Background: I have am taking over an application (original engineer is leaving) that act as caching layer of some relatively slow backend services. Because it's RESTful style URL, each URL is unique. The application uses MongoDb as the storage for cache, and uses hash value as the cache. Although hash code should be pretty unique, but it is not unique.
Question: I was told the reason to use hash code (instead of the url) was because MongoDb's _id field has limit on length, but I can't find any document on that. All I can find in the MongoDb documentation is "_id field can be anything other than array as long as it's unique". Is it true that MongoDb's _id field has length limit? If so what is the limit size?
The application is written in Java. Oh, and I am new to MongoDb.
There is a limit to the length of the field to be indexed, which is 1024 bytes. That's a limitation on index entry size rather than document field size which are limitated at ~16MB (the maximum size of a complete document).
For performance reasons you do not really want large field values for indexed fields as comparisons against such big values are considerably slower. Also remember that every index maintains copies of the values being indexed so it would require significant amounts of memory.
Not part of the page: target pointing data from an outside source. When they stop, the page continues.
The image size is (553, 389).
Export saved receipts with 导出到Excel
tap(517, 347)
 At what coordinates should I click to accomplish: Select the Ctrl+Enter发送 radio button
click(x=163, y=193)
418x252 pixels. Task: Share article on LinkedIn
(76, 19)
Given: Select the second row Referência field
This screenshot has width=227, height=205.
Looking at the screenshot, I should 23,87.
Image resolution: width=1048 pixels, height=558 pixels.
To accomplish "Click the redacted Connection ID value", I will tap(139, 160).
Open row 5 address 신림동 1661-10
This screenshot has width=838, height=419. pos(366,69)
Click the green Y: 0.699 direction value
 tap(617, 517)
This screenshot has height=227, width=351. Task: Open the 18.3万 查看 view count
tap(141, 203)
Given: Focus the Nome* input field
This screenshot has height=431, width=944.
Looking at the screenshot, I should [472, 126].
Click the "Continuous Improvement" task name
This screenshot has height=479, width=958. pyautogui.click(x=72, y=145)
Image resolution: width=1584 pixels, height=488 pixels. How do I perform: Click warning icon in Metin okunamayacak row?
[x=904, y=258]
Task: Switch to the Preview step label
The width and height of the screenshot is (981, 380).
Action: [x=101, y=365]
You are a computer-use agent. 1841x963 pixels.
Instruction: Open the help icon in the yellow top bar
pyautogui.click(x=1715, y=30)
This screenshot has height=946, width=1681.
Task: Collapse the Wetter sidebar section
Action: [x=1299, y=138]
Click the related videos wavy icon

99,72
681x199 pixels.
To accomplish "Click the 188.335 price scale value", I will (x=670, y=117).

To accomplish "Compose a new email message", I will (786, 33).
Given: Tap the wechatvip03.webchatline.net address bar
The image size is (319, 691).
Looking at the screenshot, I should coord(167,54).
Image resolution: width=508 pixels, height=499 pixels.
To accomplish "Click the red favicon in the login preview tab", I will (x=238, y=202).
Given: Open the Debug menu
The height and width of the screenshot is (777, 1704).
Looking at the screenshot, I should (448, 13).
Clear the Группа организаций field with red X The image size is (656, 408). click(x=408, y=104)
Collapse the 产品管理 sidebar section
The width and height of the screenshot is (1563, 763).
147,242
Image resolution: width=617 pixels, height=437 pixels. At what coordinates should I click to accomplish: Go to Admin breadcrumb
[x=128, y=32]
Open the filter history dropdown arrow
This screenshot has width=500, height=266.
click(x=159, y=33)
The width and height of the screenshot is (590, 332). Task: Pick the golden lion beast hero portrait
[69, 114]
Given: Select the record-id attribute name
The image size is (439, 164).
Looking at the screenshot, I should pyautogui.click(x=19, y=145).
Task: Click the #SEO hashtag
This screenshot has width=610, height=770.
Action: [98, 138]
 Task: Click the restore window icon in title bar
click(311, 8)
That in turns means more frequent disk access to swap virtual memory pages in and out of memory which again has a negative impact on performance.
So yes, limited to 800 bytes.
Hash collisions should be rare if you are using a good hash function with a long enough hash value. For example, if your hash outputs a 128-bit value, you will typically get a collision after producing 2^64 hashes -- so if you were producing a million hashes a second, you'd get a collision after about 600,000 years. This is probably good enough for most purposes.